1. Why does 3DM2K3 render characters 11 times/frame when no game in the world will do this?
First, the question is slightly confused: geometry is rendered, while "characters" (or more specifically, anything that uses skeletal animation) are skinned. If we're just talking about rendering geometry, then unless this is a corny way of saying "Doom3 will be out of this world", the premise of the question is incorrect. (Incidentally, that may just have been the worst joke I've ever made.
) Doom3, when using its PS 1.1-equivalent path, will also render geometry 11 times in any scene with 5 lights. That's what happens when you have to multipass--you rerender the geometry on every pass. 1 z-buffer pass plus 2 per light equals 11. That's how it works.
Second, it doesn't render or skin anything 11 times/frame under normal conditions.
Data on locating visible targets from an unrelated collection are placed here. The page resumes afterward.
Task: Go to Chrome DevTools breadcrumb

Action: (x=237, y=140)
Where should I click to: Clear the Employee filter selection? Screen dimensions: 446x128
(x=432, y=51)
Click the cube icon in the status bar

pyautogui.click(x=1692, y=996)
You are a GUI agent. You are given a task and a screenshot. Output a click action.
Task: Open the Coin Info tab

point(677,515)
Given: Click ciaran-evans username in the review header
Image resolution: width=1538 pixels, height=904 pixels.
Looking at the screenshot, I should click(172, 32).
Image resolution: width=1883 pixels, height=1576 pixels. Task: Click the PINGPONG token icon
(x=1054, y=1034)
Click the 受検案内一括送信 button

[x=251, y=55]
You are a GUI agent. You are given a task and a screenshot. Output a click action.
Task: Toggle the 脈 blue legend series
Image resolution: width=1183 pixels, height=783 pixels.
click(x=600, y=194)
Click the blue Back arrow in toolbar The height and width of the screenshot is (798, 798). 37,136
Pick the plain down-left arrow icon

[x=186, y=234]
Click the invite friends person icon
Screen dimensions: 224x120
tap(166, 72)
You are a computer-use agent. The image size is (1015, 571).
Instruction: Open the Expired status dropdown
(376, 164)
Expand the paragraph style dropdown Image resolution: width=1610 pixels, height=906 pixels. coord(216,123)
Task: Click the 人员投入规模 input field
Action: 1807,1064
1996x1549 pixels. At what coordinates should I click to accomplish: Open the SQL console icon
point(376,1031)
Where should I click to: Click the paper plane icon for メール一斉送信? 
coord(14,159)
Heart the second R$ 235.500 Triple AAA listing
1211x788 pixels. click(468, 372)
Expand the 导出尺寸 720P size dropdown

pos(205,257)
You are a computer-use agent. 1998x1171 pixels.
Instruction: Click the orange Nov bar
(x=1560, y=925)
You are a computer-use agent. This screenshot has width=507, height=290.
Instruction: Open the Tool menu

Here's the Nvidia quote being referred to:
[url=http://www.xbitlabs.com/news/story.html?id=1045073804 said:
Nvidia marketing[/url]] In a scene with five lights, for example, each object gets re-skinned 11 times.
Unfortunately, the example is basically meaningless since the average scene has much closer to 2 lights than 5. A simpler way to calculate things is to just look at the rendered poly counts, which Futuremark has provided in the White Paper. GT2 renders an average of 250,000 polys/frame using the PS 1.1 path, and 150,000/frame with the PS 1.4 path; the numbers for GT3 are 580,000 and 240,000 respectively. Now, these numbers are averages: some scenes will have more lights (and thus a larger disparity in the # of passes), and some fewer; but in general, due to the fact that multiple passes means the same geometry is rendered more times, the amount of geometry rendered goes up 66-100% when moving from PS 1.4 to PS 1.1.
As for the amount of vertex skinning, it will also increase 66-100%, but from smaller numbers. After all, skinning is only needed for skeletally animated characters, not world geometry. And skinning is a light workload vertex shader operation, comparable to transforming, which is done on all the vertices. Doom3 does use the CPU for skinning, and this presumably increases performance particularly on hardware that isn't capable of PS 1.4. But, as Futuremark points out, it takes up CPU time that could better be spent on AI, physics, etc.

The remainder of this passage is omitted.